Posted by ArsLoginName
 - November 10, 2023, 12:58:27
It really is a nice step forward for Intel. 65-95 W is much more amenable to notebooks than >125 W. Maybe someday 'U/H' ratings will actually mean 28 W/45 W again.

Bonus is about 10% gain over RPL. This also means MTL could perform about 10% better than Phoenix (Asus G14 7940HS at 80 W Turbo mode review here) at a similar power draw. However, the same review states than Phoenix only loses about 30% performance when running at 32 W. Think about that. 80 W to 32 W (40% of the power) and still about 70% of the performance.
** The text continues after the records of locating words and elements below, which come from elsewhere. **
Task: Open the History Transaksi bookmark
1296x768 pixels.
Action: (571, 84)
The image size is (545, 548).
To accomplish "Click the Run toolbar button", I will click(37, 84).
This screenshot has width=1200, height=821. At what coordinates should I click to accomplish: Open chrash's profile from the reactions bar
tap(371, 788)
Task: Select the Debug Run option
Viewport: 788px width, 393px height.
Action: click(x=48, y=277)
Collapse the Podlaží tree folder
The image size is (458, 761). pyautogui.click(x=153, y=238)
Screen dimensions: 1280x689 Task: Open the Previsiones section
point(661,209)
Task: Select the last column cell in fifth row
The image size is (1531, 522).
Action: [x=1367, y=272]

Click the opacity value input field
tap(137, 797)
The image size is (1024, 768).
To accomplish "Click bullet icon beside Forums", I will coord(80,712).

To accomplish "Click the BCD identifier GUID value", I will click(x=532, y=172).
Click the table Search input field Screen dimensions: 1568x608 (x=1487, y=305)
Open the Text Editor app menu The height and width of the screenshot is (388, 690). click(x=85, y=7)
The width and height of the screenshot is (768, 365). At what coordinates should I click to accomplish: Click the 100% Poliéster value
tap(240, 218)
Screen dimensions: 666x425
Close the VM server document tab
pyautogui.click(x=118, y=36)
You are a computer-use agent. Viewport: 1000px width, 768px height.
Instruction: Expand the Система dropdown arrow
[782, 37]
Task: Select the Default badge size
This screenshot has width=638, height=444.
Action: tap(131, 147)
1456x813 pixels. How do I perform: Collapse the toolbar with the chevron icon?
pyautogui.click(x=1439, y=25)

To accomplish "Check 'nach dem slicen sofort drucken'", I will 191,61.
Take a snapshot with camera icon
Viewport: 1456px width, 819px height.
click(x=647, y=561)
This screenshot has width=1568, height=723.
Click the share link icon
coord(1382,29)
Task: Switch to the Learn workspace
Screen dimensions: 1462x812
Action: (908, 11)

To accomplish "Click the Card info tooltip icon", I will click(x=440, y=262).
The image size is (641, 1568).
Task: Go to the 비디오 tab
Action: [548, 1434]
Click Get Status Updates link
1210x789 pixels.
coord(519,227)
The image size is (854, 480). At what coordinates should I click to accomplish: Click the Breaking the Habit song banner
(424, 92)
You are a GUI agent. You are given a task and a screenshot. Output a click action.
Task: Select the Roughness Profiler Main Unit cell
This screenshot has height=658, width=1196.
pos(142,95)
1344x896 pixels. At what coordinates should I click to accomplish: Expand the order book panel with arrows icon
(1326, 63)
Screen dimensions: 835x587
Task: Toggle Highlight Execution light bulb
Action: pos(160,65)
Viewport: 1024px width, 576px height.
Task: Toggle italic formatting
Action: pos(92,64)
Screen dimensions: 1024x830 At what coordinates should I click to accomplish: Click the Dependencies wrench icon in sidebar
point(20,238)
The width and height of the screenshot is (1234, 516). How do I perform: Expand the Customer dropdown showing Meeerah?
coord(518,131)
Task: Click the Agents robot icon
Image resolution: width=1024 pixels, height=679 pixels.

It will be interesting to see how well Intel does in the lower power end (U/P class) but I'd imagine Intel will win idle/light media/light work due to the media engine and 2 low E cores on the I/O die so that all other tiles/dies can be shut down.

Zen 5 is supposed to be up to 25% better performance but Zen 5 laptops are no longer expected in 2024 other than 'ultra premium' 12 core Strix Point starting in "late July-August." So Intel could be 'laptop king' for the 1st half of 2024.
Posted by Mr Majestyk
 - November 09, 2023, 03:44:30
Great result from Intel. Same or slightly better performance than cRaptor Lake at > 35% less power is something the media would be wetting their pants over if Apple announced it. Can't wait for Panther Lake in 2 years as we should see further equally large reductions in power. Apple can't go much lower, so AMD and Intel will easily catch up by 2026 at far lower price points
Posted by Nerd
 - November 09, 2023, 01:27:23
Performance is good enough for most users, battery life and efficiency is the key for Intel to catch up on Apple silicon.
Posted by Jorge Riquelme
 - November 08, 2023, 23:55:35
Good. Everything that help us avoid burn our fingers while typing while mantain enough speed is fine.
Posted by Redaktion
 - November 08, 2023, 20:45:10
The Intel Core Ultra 9 185H, the flagship chip from the Meteor Lake lineup, is expected to make its debut inside laptops in 2024. According to the latest leak by Moore's Law Is Dead, the chip fails to convincingly overtake the competing Raptor Lake mobile CPUs in the Cinebench R20 tests while offering better perf/watt.